Another difference between the TNT and REFI standard geometry formats is that the REFI format does not allow the definition of planes and chiral centers. This ommission does not mean that you will not have planar groups and proper chiral centers if you use REFI. These quantities can be enforced by a judicious use of torsion angles.

Imagine a benzene ring. In TNT you would state that the six carbon atoms are in a common plane. In REFI format you would specify that all the torsion angles are equal to zero. Both methods get the job done. Converting from one to the other is a problem.

If you have four atoms, which form a torsion angle, and all lie in a plane the torsion angle might be zero degrees or it might be 180 degrees. There is no way to tell if all you know about is the plane. The TNT format converter will hazard a guess but will warn you that there is a problem. The messages will be discussed later.
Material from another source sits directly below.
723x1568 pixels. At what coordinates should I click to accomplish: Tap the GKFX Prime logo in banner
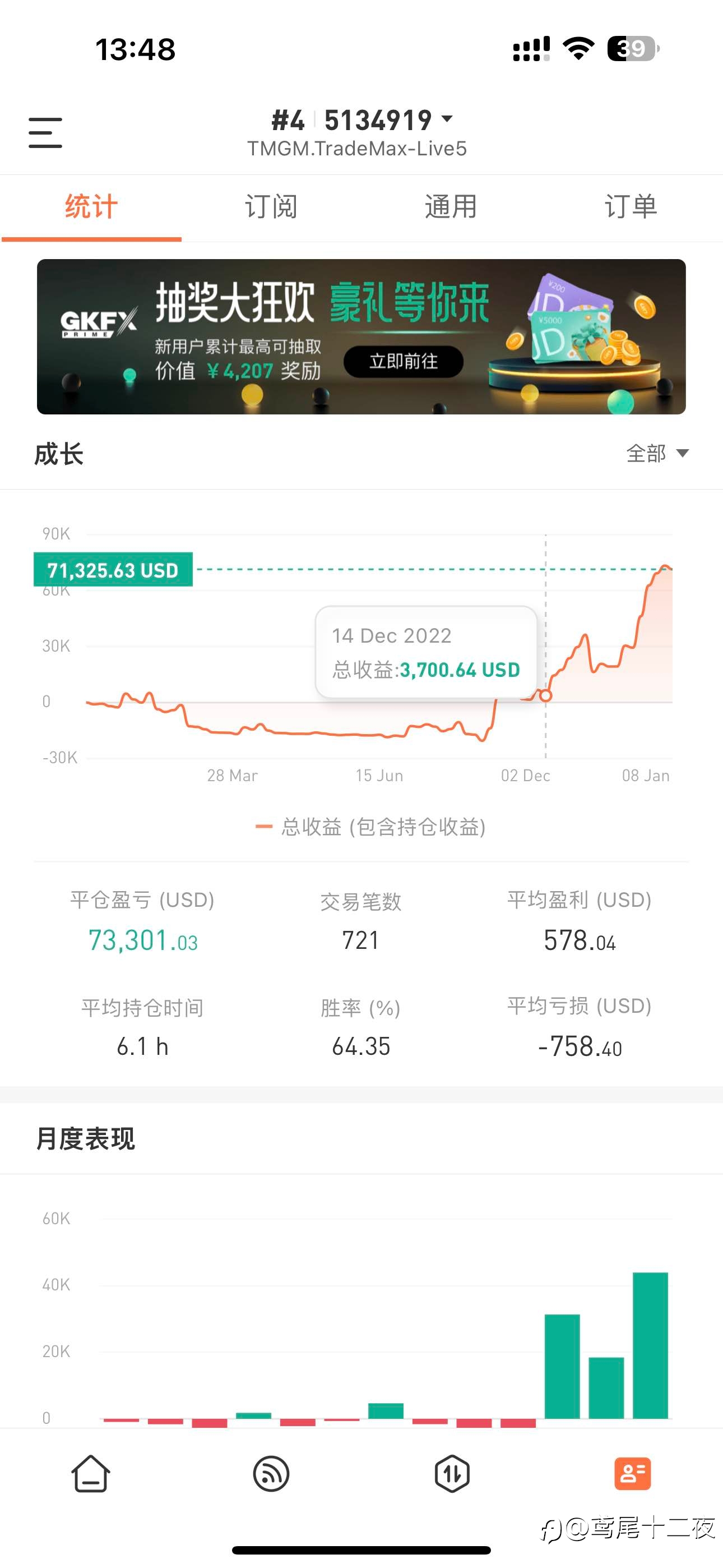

You can also define chirality with torsion angles. TNT will perform this conversion without bothering you.

Your biggest problem will be undefined torsion angles. The general recommendation of the authors of TNT is to leave torsion angles unrestrained during refinement. Because the angles would not be used often people simply don't define them. REFI will not allow you to get away with such laziness. You don't have to define the torsion angles for every set of four atoms - just a subset which is almost impossible to predict. The simplest way to define these angles is to attempt the conversion and read the messages. The converted will list all the undefined, but required, angles.